▶ **Work order**:
An exact reproduction of the listing is wanted, with the pictures dropped.

▶ **Input for this task**:
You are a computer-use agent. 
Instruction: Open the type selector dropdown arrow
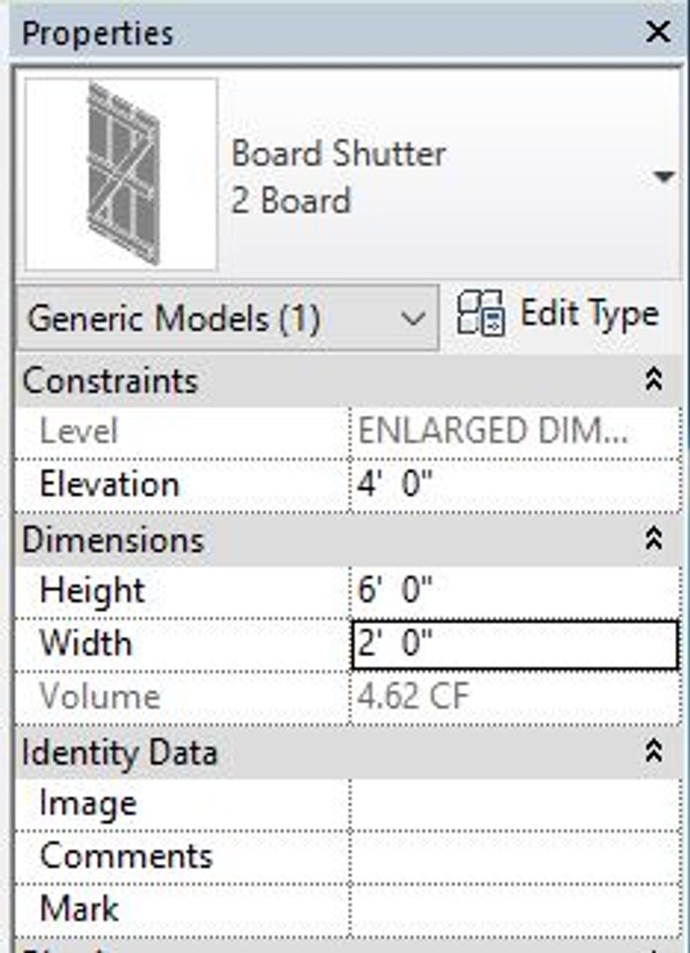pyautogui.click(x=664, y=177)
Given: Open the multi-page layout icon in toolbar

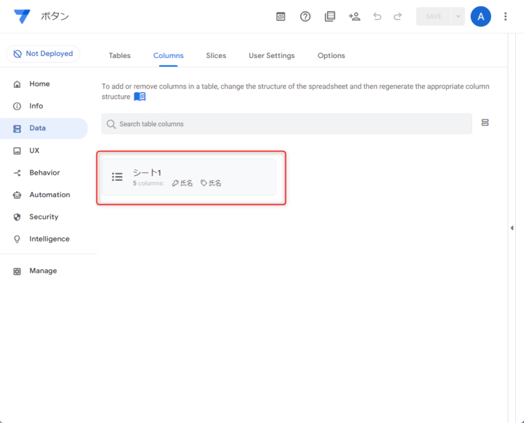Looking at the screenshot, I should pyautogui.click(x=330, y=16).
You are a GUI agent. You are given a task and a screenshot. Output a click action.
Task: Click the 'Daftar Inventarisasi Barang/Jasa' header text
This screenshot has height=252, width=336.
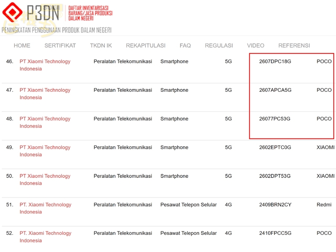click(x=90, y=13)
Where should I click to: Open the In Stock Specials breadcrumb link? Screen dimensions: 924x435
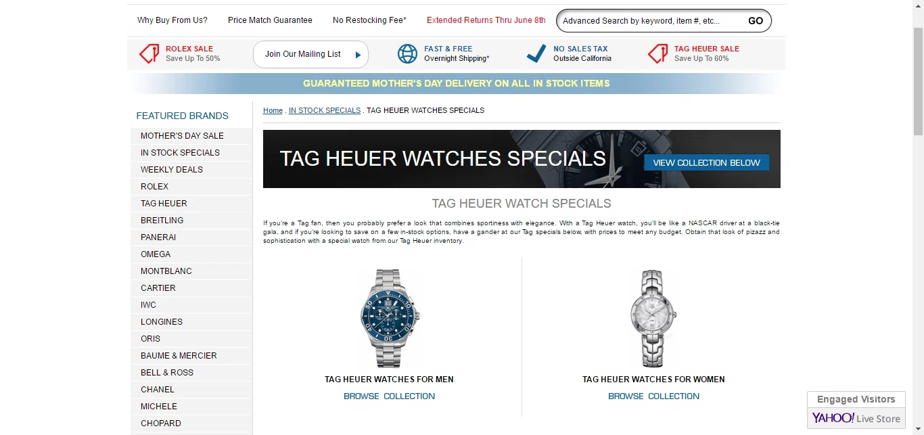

▶ **Output for this task**:
You are a computer-use agent. 
Instruction: Open the type selector dropdown arrow
pyautogui.click(x=664, y=177)
Given: Open the multi-page layout icon in toolbar

Looking at the screenshot, I should pyautogui.click(x=330, y=16).
You are a GUI agent. You are given a task and a screenshot. Output a click action.
Task: Click the 'Daftar Inventarisasi Barang/Jasa' header text
This screenshot has height=252, width=336.
click(x=90, y=13)
Where should I click to: Open the In Stock Specials breadcrumb link? Screen dimensions: 924x435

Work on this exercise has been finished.